> _REQUIREMENTS_:
Please rewrite the records from the first line up to and including the line with "This screenshot has width=1869, height=954.", changing "wrench" to "gear" and leaving everything else unchanged.

> _RECORDS FOR THIS TASK_:

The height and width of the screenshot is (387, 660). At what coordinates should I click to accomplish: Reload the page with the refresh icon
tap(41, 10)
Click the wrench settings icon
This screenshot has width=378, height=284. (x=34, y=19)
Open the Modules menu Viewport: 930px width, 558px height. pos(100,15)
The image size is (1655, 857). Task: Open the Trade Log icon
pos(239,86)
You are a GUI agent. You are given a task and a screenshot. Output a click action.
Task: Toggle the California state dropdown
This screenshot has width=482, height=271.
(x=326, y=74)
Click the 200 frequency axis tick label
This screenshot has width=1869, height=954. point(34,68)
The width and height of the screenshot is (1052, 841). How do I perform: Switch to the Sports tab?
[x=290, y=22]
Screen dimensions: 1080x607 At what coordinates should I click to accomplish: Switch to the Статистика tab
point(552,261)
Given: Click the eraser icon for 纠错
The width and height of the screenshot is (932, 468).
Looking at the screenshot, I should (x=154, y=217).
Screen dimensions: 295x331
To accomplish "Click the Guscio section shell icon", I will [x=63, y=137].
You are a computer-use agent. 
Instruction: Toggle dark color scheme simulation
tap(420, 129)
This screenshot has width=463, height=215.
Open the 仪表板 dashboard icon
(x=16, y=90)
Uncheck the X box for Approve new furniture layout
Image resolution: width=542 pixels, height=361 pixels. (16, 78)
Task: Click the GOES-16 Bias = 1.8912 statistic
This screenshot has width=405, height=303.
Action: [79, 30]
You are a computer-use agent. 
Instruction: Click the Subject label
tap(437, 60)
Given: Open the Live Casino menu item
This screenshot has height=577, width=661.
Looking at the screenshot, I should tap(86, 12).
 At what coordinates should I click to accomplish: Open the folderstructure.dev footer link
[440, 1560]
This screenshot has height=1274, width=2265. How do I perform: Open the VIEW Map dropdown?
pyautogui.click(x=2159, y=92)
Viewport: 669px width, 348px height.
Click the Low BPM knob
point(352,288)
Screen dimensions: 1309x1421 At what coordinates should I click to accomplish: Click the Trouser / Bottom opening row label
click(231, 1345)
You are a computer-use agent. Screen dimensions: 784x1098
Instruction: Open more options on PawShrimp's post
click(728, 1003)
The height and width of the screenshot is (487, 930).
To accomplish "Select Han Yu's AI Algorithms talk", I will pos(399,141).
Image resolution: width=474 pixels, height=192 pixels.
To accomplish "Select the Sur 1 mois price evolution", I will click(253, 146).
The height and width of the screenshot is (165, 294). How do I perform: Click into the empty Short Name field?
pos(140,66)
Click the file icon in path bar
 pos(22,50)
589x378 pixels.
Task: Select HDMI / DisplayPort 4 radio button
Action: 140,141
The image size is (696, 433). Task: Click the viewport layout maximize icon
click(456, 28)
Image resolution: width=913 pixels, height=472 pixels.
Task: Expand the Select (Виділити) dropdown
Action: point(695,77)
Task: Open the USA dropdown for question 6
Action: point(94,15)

> _OUTPUT FOR THIS TASK_:
The height and width of the screenshot is (387, 660). At what coordinates should I click to accomplish: Reload the page with the refresh icon
tap(41, 10)
Click the gear settings icon
This screenshot has width=378, height=284. (x=34, y=19)
Open the Modules menu Viewport: 930px width, 558px height. pos(100,15)
The image size is (1655, 857). Task: Open the Trade Log icon
pos(239,86)
You are a GUI agent. You are given a task and a screenshot. Output a click action.
Task: Toggle the California state dropdown
This screenshot has width=482, height=271.
(x=326, y=74)
Click the 200 frequency axis tick label
This screenshot has width=1869, height=954. point(34,68)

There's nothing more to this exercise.